> [Required work]
A - Please check the First Battle of Gaza excerpt below against each statement and answer yes or no, quoting the exact words of the excerpt that decide it: (i) General Chetwode realized before 5 a.m. on the 27th that the whole position had been abandoned. (ii) General Dallas had telegraphed to Desert Column Headquarters the line he was taking up. (iii) The order timed 5.36 a.m. called for opening the helio to get touch with Eastforce H.Q. at Hill 310.
B - Pick up the First Battle of Gaza excerpt below at its last line and carry the account forward.

Topic: BatzP - 1st Gaza
The First Battle of Gaza
Palestine, 26 to 27 March 1917
Falls Account Part 10
Falls Account, Sketch Map 15.
The following is an extract of the Falls Account from the the Official British War History volumes on Egypt written by Falls, C.; and, MacMunn, G., Military operations: Egypt and Palestine, (London 1928), pp. 279 - 325 detailing the British role at the First Battle of Gaza, Palestine, 26 to 27 March 1917.
Chapter XVII The First Battle of Gaza (Continued).
The First Battle of Gaza.
The Reoccupation of Ali Muntar and Turkish Counter-Attacks.
It was not till 5 a.m. on the 27th that General Chetwode realized that the whole position had been abandoned.
General Dallas states that he had explained on the telephone the full extent of his withdrawal to General Chetwode; the latter states that he did not understand his subordinate to mean that he was abandoning anything like so much ground. In any case the responsibility rests upon Desert Column Headquarters, since General Dallas had telegraphed to it the line he was taking up.
He then issued orders that patrols of the 53rd Division and of Money's Detachment should advance and discover whether the Turks had reoccupied it.O.C. Cav. Regt., Imp. Mtd. Div., att'd. 53rd Divn.;
A.P. 22. 27th.Push patrols forward at once and ascertain situation west and north of Gaza. Open your helio and get touch with Eastforce H.Q., Hill 310. 5.36 a.m.Des. Col.

> [Recorded information]
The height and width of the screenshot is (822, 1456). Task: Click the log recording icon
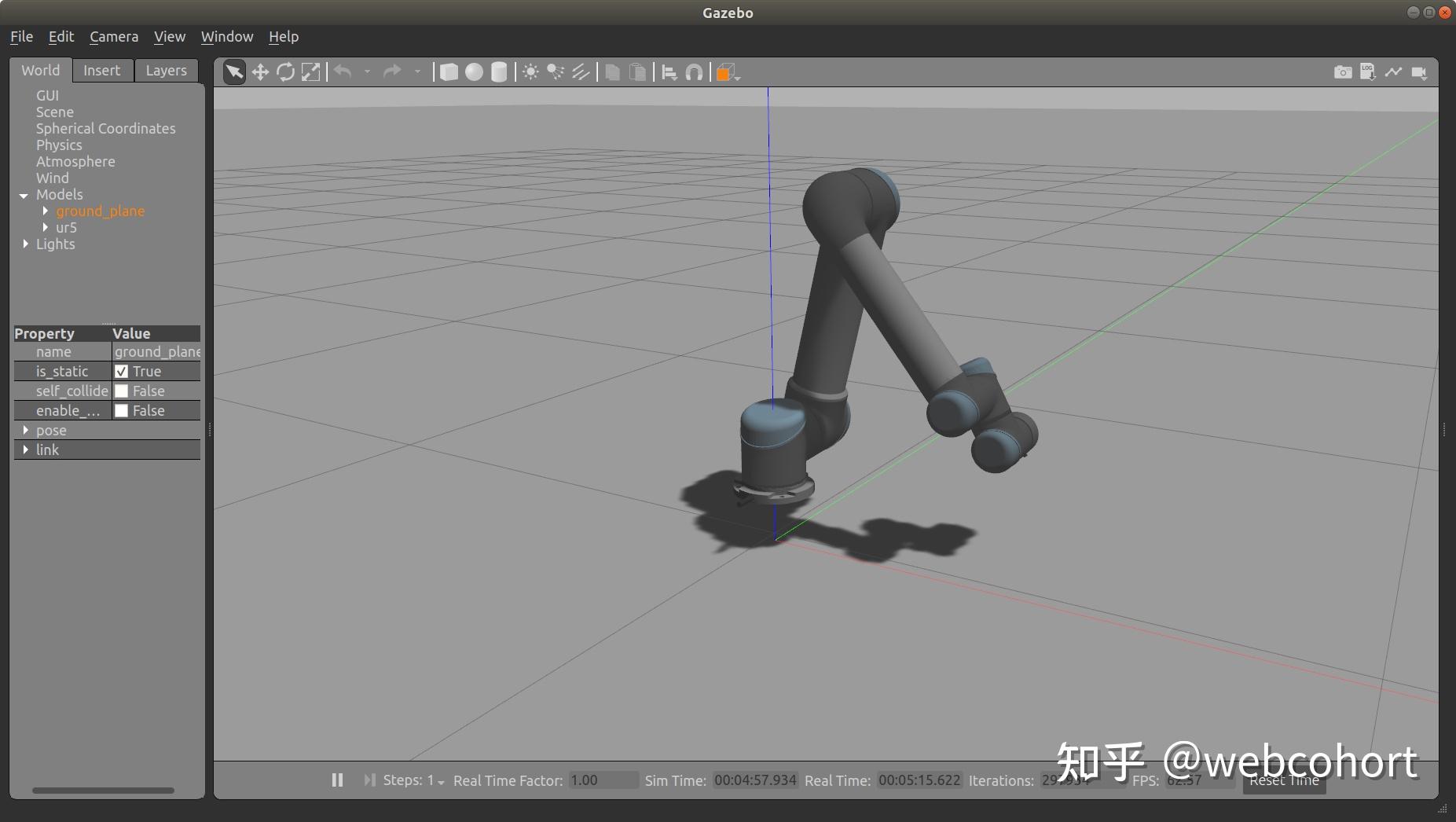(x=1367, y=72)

> [Results]
A -
(i) No: "It was not till 5 a.m. on the 27th that General Chetwode realized that the whole position had been abandoned."
(ii) Yes: "since General Dallas had telegraphed to it the line he was taking up."
(iii) Yes: "Open your helio and get touch with Eastforce H.Q., Hill 310."

B -
General Dallas then ordered the 160th and 161st Brigades to push forward strong patrols to the positions of the previous evening and to support them if they were able to reoccupy the line. It was a severe test, moral and physical, for troops who had been without rest (except for what they got on the ridges while awaiting the launching of the attack) for over thirty-six hours, who had gallantly captured the position and then been withdrawn from it. But Ali Muntar and Green Hill were both found to be unoccupied. One company of the 7/Essex, 161st Brigade, reoccupied Ali Muntar and two companies of the same battalion Green Hill. On the front of the 160th Brigade, after the 2/10th Middlesex had pushed forward patrols beyond Sheluf, the 2/4th Queen's was ordered by Br.-General Butler to advance and gain touch with the 161st Brigade. But while this battalion was moving up in artillery formation, it saw the patrols of the 161st Brigade to the north-east falling back. The 1/Hereford of the 158th Brigade had been ordered to reoccupy that brigade's old position, but some delay occurred, as this battalion was then refilling water-bottles and replenishing ammunition from the regimental transport, which had just come up the valley between the Es Sire and Burjabye Ridges. The Herefordshire was, however, also advancing when the companies of the 161st Brigade were seen falling back.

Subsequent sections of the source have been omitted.